Alterations had to be made in the mid-1960s; the stylish opening had to be blocked in with steel walls, and steel doors had to be fitted. The appearance was largely sacrificed; the regulations concerning fire precautions duly satisfied. But when Lady of Mann was due to be broken up in the early 1970s, this much desired staircase was not quite finished. An enthusiast living in Castletown, succeeded in acquiring at least part of the woodwork, and it was reassembled at Lorne House in Castletown, where it remains to this day. Steam Packet officials affectionately described her as having been 'foreman built'.

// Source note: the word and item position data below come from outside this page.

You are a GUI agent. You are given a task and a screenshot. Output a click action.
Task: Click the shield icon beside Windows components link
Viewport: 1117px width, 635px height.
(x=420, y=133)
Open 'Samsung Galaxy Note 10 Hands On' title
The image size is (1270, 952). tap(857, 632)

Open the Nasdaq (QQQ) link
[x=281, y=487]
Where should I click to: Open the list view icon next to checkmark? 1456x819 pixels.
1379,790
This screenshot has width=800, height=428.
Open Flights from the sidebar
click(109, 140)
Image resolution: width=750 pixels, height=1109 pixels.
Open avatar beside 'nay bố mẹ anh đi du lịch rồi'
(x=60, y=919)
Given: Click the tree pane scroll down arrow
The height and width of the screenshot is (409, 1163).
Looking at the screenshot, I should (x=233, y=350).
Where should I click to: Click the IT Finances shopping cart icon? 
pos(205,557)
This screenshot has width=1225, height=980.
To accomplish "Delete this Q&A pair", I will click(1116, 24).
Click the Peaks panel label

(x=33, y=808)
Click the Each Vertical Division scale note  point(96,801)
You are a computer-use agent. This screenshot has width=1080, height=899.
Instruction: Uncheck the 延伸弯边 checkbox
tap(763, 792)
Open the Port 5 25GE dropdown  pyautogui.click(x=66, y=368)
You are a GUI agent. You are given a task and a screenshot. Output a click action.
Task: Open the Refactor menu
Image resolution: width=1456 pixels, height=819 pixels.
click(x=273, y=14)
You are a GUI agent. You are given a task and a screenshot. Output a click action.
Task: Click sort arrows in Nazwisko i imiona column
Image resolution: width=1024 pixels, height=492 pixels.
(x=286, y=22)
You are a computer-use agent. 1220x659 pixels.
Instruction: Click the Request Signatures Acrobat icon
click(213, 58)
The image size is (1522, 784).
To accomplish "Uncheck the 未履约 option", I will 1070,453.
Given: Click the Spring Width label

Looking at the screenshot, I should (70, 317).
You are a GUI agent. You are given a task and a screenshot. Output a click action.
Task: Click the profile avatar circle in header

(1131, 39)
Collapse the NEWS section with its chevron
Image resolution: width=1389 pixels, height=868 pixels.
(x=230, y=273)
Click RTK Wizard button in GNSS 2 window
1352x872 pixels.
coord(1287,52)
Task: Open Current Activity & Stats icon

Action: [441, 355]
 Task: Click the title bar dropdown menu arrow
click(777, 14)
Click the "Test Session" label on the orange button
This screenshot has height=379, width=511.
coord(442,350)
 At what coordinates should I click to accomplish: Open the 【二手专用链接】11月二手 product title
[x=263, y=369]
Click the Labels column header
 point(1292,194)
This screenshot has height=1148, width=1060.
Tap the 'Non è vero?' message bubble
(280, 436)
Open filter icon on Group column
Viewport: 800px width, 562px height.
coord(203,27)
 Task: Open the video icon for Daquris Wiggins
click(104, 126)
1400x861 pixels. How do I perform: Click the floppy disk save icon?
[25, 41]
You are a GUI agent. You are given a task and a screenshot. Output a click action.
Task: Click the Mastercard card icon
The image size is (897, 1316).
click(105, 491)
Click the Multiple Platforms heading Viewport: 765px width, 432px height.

For when she was in the Vickers Armstrong yards at Barrow, the builder was going through the very severe slump which followed the 1929 Wall Street crash. Most of the yard staff had been dismissed and only key men kept on. It was these men who built the ship, and a very fine one she proved. The name Lady of Mann was resurrected by the Isle of Man Steam Packet Company in 1976, when the fourth car ferry joined the fleet.